A democracia, tal como a conhecemos hoje, é o produto da
modernidade, do século das Luzes, sendo a sua história e a sua geografia muito
mais vastas e antigas. Sem uma persistente educação para a cidadania e para a
tornar uma atitude, uma tarefa permanente, uma forma de vida pessoal nas suas
múltiplas relações, acaba por se esvaziar e ficar resumida a alguns momentos
rituais que até eles tendem a desaparecer.
Recordo isto para dizer o seguinte: Desde o Vaticano II, os
documentos da doutrina social da hierarquia católica, são abundantes e
insistentes na defesa da democracia política, económica, social e cultural. O
que diz respeito a todos deve ser tarefa de todos, para benefício de todos,
segundo as capacidades de cada um. Para serem democráticas, as instituições não
devem sufocar, antes estimular, a criatividade social, em todas as suas
manifestações. Não podem contribuir para uma sociedade de privilégios, de
monopólios, de opressão dos mais fracos pelos mais fortes. Os conflitos são
inevitáveis. A controvérsia é normal. Os cidadãos não são clonáveis. A
democracia é o regime da cooperação.
Esses documentos rompem com os receios e ataques do
magistério eclesiástico do séc. XIX e princípios do séc. XX. A generosidade
actual não se estende a uma gestão democrática da Igreja. Repete-se que a
Igreja não é uma democracia.
3. Importa, no
entanto, não fechar demasiado depressa esse dossier. A concepção hierárquica
neoplatónica vê a Igreja como uma pirâmide, um sistema escalonado: Deus,
Cristo, o papa, os bispos, os padres e os diáconos, seguidos dos religiosos e,
finalmente os “leigos”, primeiro os homens, depois as mulheres e as crianças.

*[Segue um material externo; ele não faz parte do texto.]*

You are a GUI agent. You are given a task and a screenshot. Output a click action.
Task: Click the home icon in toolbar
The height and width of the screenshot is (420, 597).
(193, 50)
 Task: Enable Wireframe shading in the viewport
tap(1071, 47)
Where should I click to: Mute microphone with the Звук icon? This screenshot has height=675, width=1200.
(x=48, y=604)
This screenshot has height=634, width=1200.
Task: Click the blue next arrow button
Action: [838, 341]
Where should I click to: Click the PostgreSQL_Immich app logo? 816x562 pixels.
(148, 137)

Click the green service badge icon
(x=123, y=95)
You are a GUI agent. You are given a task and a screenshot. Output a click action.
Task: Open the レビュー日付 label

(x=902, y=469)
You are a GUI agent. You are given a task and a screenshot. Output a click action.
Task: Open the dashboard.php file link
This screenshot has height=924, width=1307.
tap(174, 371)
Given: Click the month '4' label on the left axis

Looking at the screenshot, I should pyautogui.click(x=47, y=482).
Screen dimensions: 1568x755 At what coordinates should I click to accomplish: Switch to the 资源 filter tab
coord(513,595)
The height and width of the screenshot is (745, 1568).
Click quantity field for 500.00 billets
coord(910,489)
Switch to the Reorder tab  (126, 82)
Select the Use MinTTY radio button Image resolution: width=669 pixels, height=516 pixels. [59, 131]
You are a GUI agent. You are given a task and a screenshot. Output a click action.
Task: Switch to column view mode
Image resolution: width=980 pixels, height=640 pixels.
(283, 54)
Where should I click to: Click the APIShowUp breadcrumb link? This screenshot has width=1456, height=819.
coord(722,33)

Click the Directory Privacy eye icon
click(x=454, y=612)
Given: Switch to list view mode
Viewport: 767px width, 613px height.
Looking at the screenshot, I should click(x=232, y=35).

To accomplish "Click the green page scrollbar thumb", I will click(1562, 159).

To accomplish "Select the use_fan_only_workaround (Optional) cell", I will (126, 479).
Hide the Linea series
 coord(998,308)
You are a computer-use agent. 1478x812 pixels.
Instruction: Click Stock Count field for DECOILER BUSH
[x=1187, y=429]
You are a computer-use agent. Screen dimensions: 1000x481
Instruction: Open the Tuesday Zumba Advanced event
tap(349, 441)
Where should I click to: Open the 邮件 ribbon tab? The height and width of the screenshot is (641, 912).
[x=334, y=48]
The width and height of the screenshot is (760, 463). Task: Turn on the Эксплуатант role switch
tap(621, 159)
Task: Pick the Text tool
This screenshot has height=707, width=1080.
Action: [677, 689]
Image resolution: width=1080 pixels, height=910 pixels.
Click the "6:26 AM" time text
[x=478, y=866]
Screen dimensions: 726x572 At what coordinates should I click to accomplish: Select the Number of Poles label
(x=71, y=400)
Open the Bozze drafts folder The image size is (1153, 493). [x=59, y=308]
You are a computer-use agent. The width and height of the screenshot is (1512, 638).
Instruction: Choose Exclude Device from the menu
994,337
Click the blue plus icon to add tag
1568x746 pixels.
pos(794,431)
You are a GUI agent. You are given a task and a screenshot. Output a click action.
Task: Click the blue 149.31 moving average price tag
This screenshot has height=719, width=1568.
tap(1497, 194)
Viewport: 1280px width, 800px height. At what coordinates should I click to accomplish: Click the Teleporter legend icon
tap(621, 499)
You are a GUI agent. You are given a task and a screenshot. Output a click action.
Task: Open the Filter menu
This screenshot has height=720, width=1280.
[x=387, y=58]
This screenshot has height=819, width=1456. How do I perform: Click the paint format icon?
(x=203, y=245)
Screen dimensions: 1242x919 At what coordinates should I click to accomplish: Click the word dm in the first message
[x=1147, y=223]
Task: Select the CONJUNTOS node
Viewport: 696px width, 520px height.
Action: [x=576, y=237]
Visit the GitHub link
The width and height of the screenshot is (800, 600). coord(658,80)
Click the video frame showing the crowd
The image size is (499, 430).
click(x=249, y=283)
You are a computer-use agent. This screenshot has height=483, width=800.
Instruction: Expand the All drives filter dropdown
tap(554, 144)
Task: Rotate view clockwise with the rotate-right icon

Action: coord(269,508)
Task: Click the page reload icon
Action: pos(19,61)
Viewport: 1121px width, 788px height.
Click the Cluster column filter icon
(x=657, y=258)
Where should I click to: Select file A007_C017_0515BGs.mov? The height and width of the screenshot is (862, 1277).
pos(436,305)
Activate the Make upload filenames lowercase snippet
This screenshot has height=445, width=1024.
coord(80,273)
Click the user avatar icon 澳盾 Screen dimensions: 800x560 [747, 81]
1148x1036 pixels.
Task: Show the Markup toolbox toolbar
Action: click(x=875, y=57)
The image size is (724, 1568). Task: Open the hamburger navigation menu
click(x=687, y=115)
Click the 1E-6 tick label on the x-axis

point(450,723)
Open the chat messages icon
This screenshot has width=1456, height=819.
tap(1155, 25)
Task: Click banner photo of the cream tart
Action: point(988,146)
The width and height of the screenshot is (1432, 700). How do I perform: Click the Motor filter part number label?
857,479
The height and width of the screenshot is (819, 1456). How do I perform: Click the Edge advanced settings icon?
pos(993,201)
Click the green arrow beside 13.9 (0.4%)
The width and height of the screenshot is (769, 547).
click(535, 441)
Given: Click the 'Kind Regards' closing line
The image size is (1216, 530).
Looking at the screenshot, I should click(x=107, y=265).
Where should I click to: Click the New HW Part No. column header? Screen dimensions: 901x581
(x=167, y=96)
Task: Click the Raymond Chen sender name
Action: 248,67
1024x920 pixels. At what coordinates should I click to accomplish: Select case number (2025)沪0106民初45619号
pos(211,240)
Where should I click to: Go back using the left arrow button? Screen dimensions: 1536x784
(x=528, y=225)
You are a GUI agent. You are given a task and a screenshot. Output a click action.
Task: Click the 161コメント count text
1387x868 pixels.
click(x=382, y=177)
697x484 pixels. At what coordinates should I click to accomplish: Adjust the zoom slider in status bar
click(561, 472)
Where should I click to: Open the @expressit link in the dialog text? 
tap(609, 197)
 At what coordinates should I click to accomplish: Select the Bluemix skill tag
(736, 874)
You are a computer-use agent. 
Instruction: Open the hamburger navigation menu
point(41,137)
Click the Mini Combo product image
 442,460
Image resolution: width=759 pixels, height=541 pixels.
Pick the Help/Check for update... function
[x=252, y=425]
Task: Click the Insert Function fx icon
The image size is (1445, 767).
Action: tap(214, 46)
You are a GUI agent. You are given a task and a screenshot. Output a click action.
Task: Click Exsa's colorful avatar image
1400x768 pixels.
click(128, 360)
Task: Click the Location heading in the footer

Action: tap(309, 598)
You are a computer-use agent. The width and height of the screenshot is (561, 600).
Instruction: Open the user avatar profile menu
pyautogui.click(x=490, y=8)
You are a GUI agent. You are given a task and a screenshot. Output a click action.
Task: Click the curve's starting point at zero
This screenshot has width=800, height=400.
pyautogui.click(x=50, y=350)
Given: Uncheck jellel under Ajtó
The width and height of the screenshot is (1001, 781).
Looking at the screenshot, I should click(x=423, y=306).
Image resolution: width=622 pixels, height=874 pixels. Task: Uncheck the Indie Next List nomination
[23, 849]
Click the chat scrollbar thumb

Nesse esquema, o Espírito Santo vai de férias. Ao “Vigário de Cristo”, com a
sua infalibilidade definida no Vat. I, basta-lhe exigir obediência.
Quando se diz que a Igreja não é uma democracia continua-se
a pensar na pirâmide, esquecendo que os seus membros, homens e mulheres,
renascidos de um só baptismo, em nome do Pai, do Filho e do Espírito Santo,
formam uma vasta comunhão de fraternidades de profetas e sacerdotes do povo
cristão ao serviço da humanidade inteira, na sua unidade plural.
A Igreja cristã não vive num vazio sociocultural e político.
Não pode viver num gueto. Embora deva manter um distanciamento crítico em
relação às estruturas socio-políticas – não são o Reino de Deus realizado –,
mas uma gestão democrática do seu governo será sempre preferível, em qualquer
circunstância, a um regime autoritário. Do código genético baptismal, não
constam os genes de ditadura na Igreja.
2 comentários:
Um texto que mistura verdades com inverdades. Típico de frei Bento. Não admira quem ninguém na sua comunidade o suporte.
Esta conversa da democracia e do acesso aos cargos de poder cheira-me a conversa chamuscada. Afinal de contas parece q os unicos temas se repetem adnauseum. A igreja só é uma pirâmide para aqueles q tudo vem com oculos turvados pelas questões do poder. Para mim na minha vida pessoal nao me sinto inferiorizado por ser um simples e anónimo leigo - nem sacristão ou acólito fui. Tou-me completamente a marimbar. Os cargos na Igreja vejo-os como serviço e quem quer servir na Igreja e a Deus tem mt q fazer. Q tal em vez de tanto artigo e tanta palestra arregaçar as mangas e desinstalar-se como tanto pede o nosso Papa?